Last year, a Financial Conduct Authority report found that revealed 5.1million credit cards – or 8.9 per cent of all cards active in January 2015 – would take more than ten years to pay off their balance. 

These fit into a pattern of cards that it later identified where ‘the full balance was almost never repaid’.

It also highlighted how 1.4million borrowers have only made the minimum repayments on their credit cards for three years in a row. 

It concludes that credit card firms profit from those who do not pay off debts in time and end up on interest rates that are often around 17 to 20 per cent as standard once special deals end. 

Peter Tutton, head of policy at StepChange debt charity, said: ‘Consumer credit continues to rise rapidly, adding to levels of UK household indebtedness that are already high by historical standards.

‘With the Bank of England Financial Policy Committee highlighting the need for lending standards to be monitored closely, we urgently need action to prevent more households falling into unmanageable debt.
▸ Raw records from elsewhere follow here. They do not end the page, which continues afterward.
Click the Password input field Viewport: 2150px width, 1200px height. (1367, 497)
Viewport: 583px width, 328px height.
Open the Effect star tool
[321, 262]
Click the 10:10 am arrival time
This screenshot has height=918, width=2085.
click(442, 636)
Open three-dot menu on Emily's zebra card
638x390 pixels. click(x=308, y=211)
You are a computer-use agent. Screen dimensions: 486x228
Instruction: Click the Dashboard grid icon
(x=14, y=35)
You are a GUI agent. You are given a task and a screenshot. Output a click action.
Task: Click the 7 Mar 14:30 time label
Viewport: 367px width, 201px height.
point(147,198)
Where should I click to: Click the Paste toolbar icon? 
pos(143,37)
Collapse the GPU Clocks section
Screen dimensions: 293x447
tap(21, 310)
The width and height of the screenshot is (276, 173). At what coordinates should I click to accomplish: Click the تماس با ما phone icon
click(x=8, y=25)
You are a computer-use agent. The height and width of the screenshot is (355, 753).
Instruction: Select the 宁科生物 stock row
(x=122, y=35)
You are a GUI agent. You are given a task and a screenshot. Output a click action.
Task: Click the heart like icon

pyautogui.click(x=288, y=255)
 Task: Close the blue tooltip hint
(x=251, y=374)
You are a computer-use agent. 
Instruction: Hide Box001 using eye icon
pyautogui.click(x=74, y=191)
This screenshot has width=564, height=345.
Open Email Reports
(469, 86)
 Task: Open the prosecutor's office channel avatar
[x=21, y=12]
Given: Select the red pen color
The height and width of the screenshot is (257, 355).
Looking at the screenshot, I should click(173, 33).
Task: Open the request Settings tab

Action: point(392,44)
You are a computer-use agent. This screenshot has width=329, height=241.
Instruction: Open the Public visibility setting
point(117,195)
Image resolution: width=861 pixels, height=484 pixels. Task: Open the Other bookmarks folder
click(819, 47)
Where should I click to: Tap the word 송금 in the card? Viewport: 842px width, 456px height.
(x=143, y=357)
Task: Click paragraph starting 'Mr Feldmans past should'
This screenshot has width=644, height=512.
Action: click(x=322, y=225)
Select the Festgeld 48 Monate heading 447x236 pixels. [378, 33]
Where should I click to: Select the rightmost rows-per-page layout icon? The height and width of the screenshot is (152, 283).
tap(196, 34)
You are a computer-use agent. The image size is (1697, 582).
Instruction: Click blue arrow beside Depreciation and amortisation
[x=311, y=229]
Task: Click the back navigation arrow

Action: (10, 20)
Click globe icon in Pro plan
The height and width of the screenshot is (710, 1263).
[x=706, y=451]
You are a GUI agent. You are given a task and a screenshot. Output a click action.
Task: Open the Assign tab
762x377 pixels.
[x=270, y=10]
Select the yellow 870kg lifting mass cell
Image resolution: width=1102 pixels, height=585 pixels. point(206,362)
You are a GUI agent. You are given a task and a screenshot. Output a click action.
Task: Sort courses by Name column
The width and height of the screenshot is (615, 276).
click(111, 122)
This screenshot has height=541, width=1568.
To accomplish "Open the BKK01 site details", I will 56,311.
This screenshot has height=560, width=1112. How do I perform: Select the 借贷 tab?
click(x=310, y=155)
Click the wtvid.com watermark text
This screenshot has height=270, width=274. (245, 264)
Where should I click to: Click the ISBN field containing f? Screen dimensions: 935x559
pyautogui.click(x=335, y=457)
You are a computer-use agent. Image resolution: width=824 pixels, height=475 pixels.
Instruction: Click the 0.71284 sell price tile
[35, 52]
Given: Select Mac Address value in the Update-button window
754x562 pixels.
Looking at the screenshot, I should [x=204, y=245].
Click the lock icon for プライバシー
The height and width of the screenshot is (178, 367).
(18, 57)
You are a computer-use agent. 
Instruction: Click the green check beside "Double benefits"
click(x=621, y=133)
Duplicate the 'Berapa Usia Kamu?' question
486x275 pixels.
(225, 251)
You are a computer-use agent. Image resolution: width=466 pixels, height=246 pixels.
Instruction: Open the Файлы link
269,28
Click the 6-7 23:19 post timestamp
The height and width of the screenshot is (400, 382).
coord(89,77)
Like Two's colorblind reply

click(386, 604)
‘February saw the highest increase in credit card debt in 11 years and the FCA has already raised concerns over levels of persistent credit card debt.

‘The FCA is due to announce the next steps from its credit card market study and it has the power to make a difference by ensuring responsible lending standards, banning unsolicited credit limit increases and compelling lenders to intervene early when people fall into difficulty.’

A further report into credit quality is being conducted by the Prudential Regulation Authority to see if competition for business has resulted in poorer credit quality.

The PRA wants to establish whether the boom in consumer credit is harking back to the ‘bad old days’ when lenders shot themselves in the foot by making it too easy to obtain credit.